Among the founding members are such heavy hitters as IBM, Oracle, TIBCO Software, Inc., Gartner Research, Coral8 Inc., Progress Software, and StreamBase.
Event processing pioneer Dr. David Luckham, a founding member of EPTS, explained in a press release:
“We've had decades of development of event processing technology for simulation systems, networking, and operations management. Now, the explosion in the amount of business event data being generated in modern enterprises demands a new event processing technology foundation for business intelligence and enterprise management applications.”
EPTS has five initial goals:
- Document usage scenarios where event processing brings business benefit
- Develop a common event-processing glossary for its members and the community-at-large to use when dealing with event processing
- Accelerate the development and dissemination of best practices for event processing
- Encourage academic research to help establish event processing as a research discipline and encourage the funding of applied research
- Work with existing standards development organizations such as Object Management Group (OMG), OASIS and W3C to assist in developing standards in the areas of: event formats, event processing interoperability, event processing (meta) modeling and (meta) languages.
EPTS, which does not plan to develop standards itself, has already begun work on an initial draft of the proposed glossary.
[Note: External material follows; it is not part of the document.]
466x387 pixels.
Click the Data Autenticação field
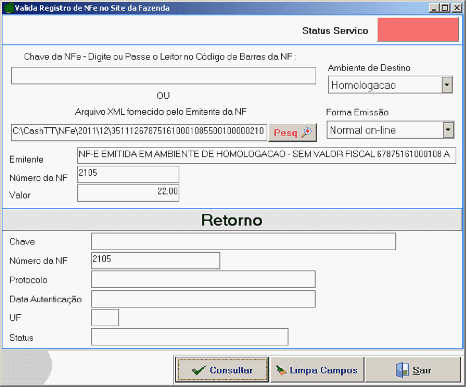203,299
A use-case work group is generating templates around documentation and presentation of the use cases.
Event processing was a hot topic at the recent TIBCO user conference, TUCON. (Disclosure: TIBCO is a sponsor of BriefingsDirect podcasts.)
Fellow ZDNet blogger Joe McKendrick has some thoughts on event processing, too. Tony Baer looks at streaming events through an Informatica lens.
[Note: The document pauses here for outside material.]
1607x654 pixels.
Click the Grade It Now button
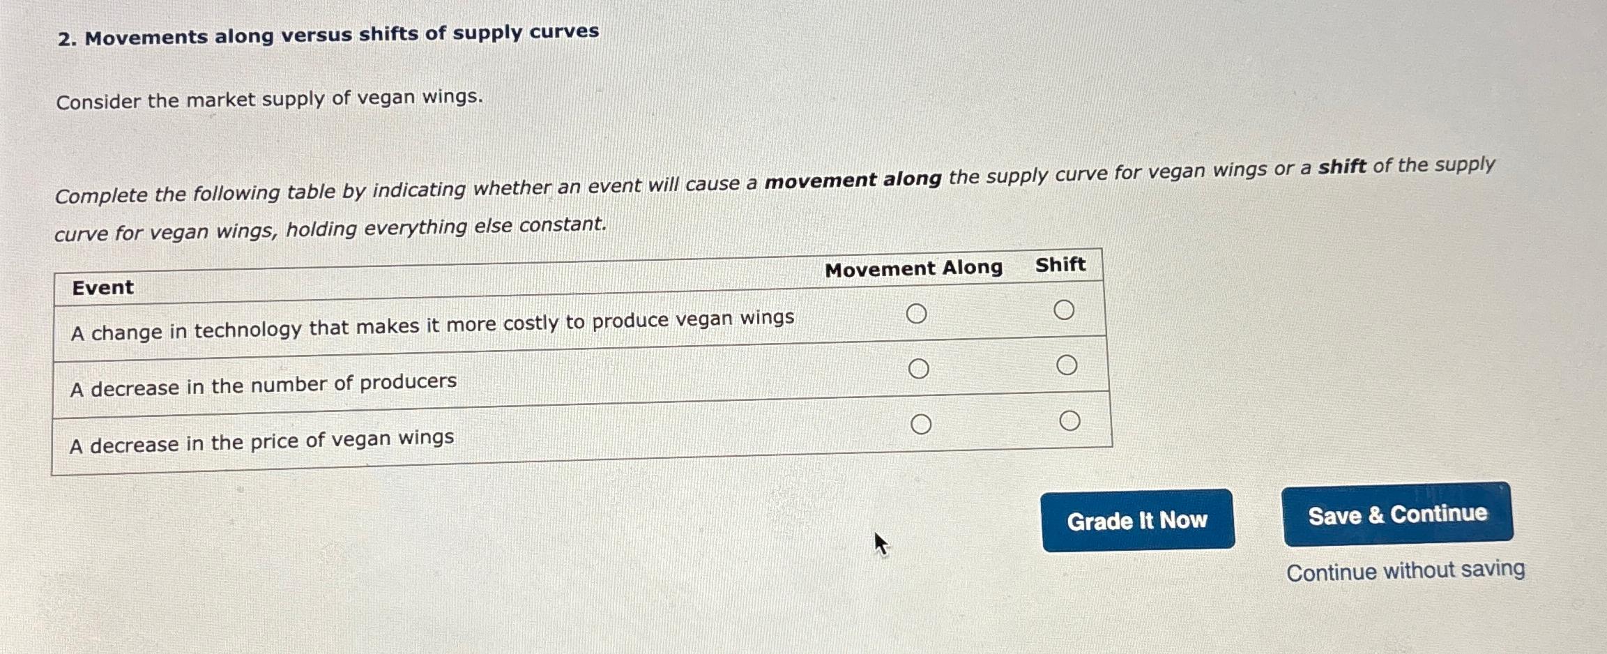(x=1138, y=521)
The new consortium plans three additional work groups. The first will focus on developing information on event processing architecture. Another will identify requirements for the interoperability among event processing applications and platforms. The third will collaborate with the academic community to develop courses in this area.
The advance in the scale and complexity of streams of events will place a greater burden on infrastructure and architects. But the ability to manage and harvest analysis from these events could be extremely powerful, and provide a lasting differentiator for expert practitioners.
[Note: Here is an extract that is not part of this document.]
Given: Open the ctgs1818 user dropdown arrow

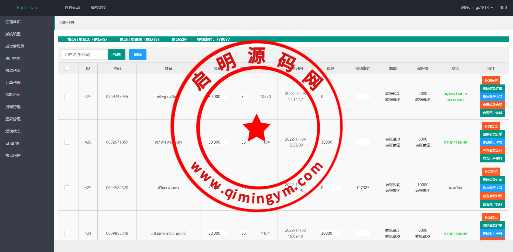Looking at the screenshot, I should click(492, 8).
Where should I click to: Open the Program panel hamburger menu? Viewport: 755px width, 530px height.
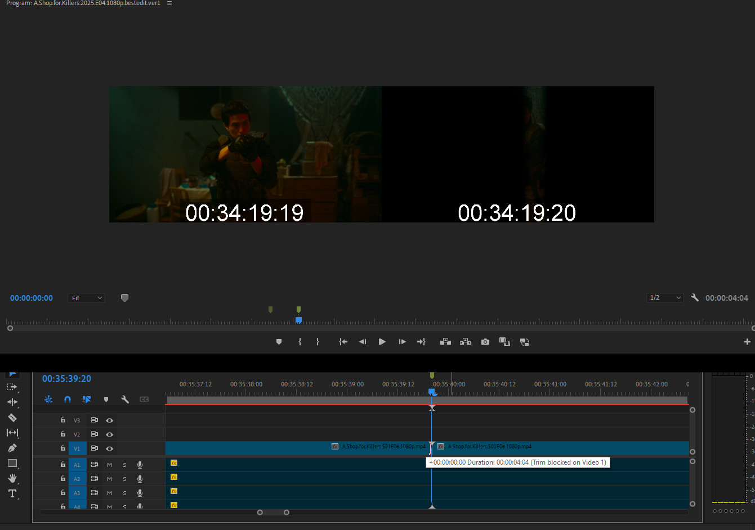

While the processing of such events has its roots in financial companies and transactions, the engine for dealing with such throughputs and variable paths will find uses in many places. The vaulting commerce expected as always-on mobile Web, GPS location and social graph data collide is a prime example.
We hit on these types of transactions as the progeny of online advertising in a recent BriefingsDirect Analyst Insights roundtable podcast.
Consumers and end users should begin to enjoy what they may well perceive as "intelligent" services -- based on the fruits of complex events processing -- from their devices and providers. Harvesting and using more data from sensors and device meshes will also require the scale that event processing requires.
We should also chalk this up to yet another facet of the growing definition of cloud computing, as event processing as a service within a larger set of cloud-based services will also build out in the coming years. The whole trend of event processing bears close monitoring.
EPTS will hold its next meeting Sept, 17-19 in Stamford, Conn. More information on the consortium can be found at the EPTS Web site.